A Milano l’eco-aperitivo: cocktail e il burger di carne non carne

L'italianissimo Spritz in Food Pairing con il Futuristico Burger di Carne Non Animale di Bill Gates e Di Caprio.

di Alessandra Favaro

Ultima Modifica: 03/06/2019

Venerdì 21 giugno dalle 17:30 alle 21:00 il Cocktail Bar & Restaurant The Meatball Family di Diego Abatantuono in via Vigevano 20 a Milano lancia per l’estate 2019 il suo esclusivo Aperitivo Sostenibile. Un’occasione unica per scoprire come tradizione e futuro si coniughino sorprendentemente in maniera deliziosa ed Eccezzziunale Veramente, a soli 6 Euro.

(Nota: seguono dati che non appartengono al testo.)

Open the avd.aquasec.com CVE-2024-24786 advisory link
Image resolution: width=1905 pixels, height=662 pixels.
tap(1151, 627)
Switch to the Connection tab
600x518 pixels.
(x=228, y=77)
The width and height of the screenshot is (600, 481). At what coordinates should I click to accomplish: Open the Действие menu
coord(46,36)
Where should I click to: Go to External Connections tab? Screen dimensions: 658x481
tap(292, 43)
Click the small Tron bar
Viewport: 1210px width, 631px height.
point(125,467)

«L’Aperitivo alla Milanese che prevede l’abbinamento di cocktail e cibo» dichiara Roberto Galli, fondatore con Diego Abatantuono della catena Meatball Family, «ci vede presenti da ormai 5 anni in tutti i nostri punti vendita con formule creative e alternative agli ormai obsoleti happy-hour-buffet, dove le pietanze proposte hanno troppe volte il solo scopo di trasformare il rituale del pre-dinner in una sorta di mix non ben definito chiamato Apericena».
«Per l’estate 2019 al Cocktail Bar del Meatball Family di Milano in Via Vigevano 20», prosegue Galli, «vi proponiamo un classico Spritz in food pairing con un companatico mai sperimentato prima d’ora: l’incredibile carne etica ricca di salute e di sostenibilitàservita in formato mini burger. È un’ottima occasione per gustare il nostro Miracle Burger per tutti coloro che non l’hanno ancora assaggiato».

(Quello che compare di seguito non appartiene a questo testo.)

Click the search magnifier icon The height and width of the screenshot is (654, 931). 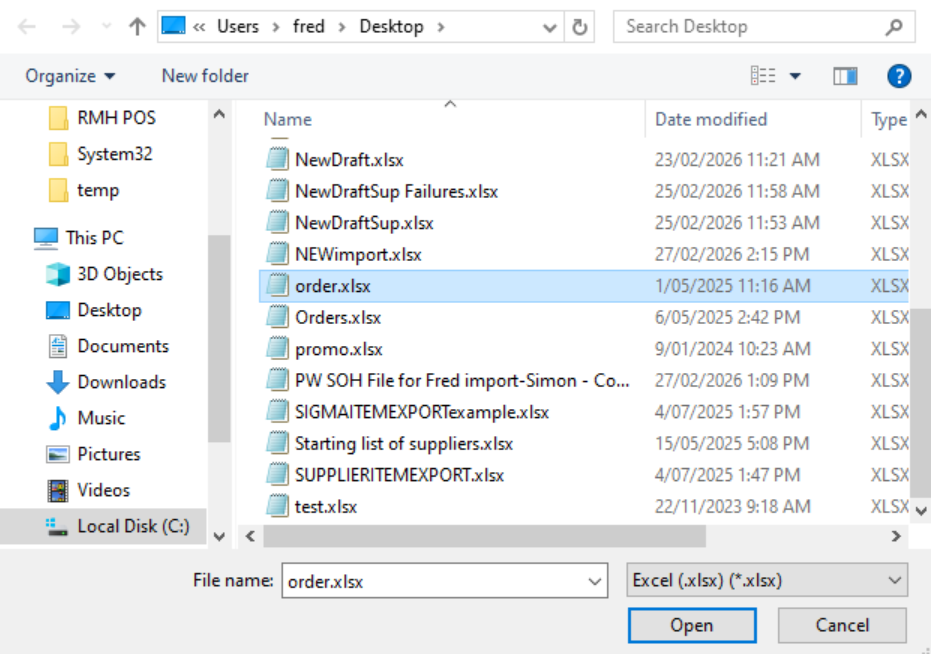[894, 27]
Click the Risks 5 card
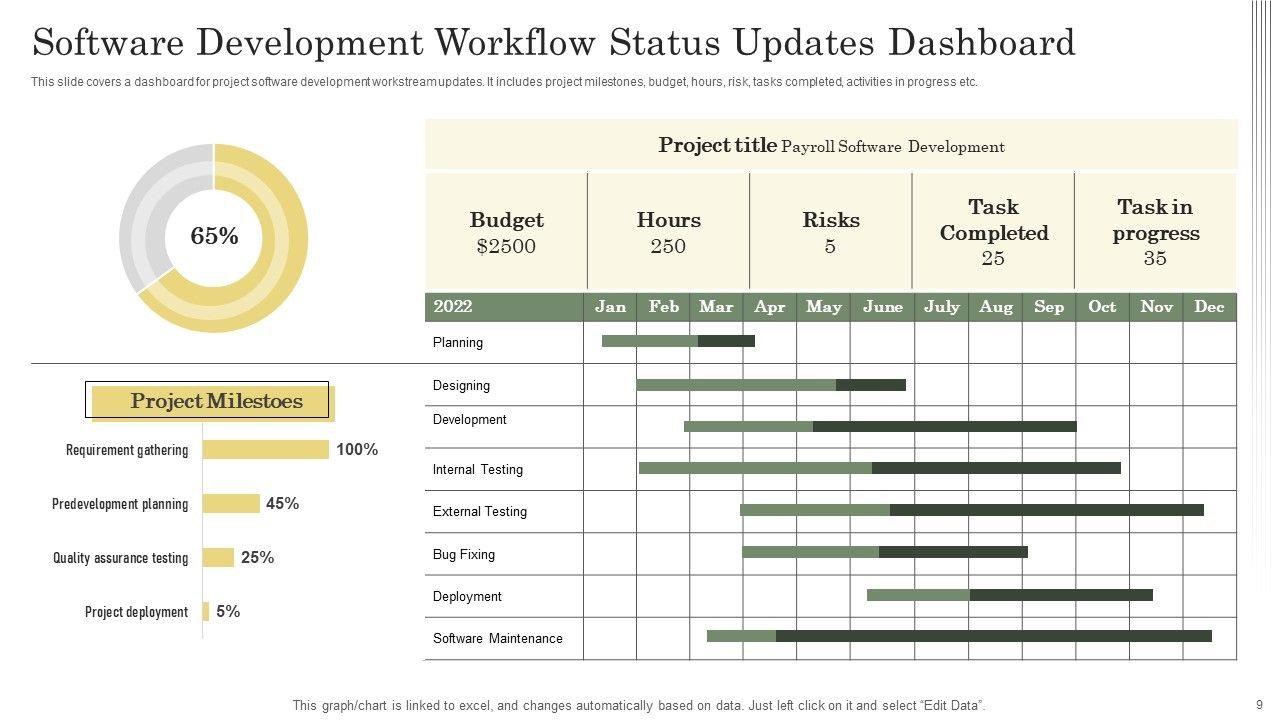The image size is (1280, 720). (830, 232)
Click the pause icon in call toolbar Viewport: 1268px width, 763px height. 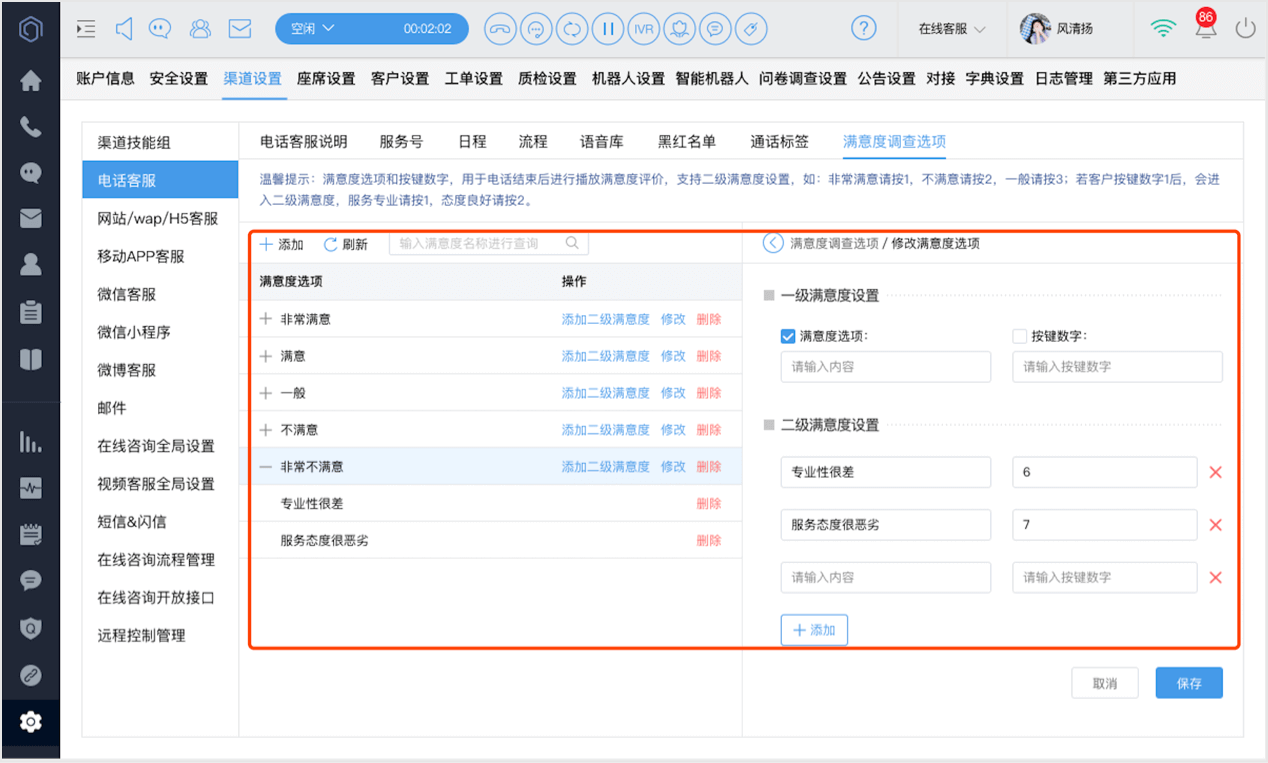pos(607,29)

La carne "non carne" di Beyond Meat (© photos by Seba Marchini)
La carne “non carne” di Beyond Meat (© photos by Seba Marchini)
La polpetta del Meatball Family è realizzata con la “non carne”prodotta da proteine vegetali dalla Beyond Meat, la start up californiana che vede tra i suoi  sostenitori Bill Gates e Leonardo Di Caprio e che ha creato la “100% plant-based meat”.
Utilizzare proteine vegetali per fare polpette e hamburger è uno dei fattori più importanti che si possano considerare per avere un rilevante impatto positivo sui cambiamenti climatici. L’utilizzo di materia prima non animale, infatti, porta a una riduzione del consumo di acqua (-99%), suolo (93%), energia (-50%) e all’abbattimento delle emissioni di gas serra (-90%) rispetto a quelle prodotte dall’allevamento animale.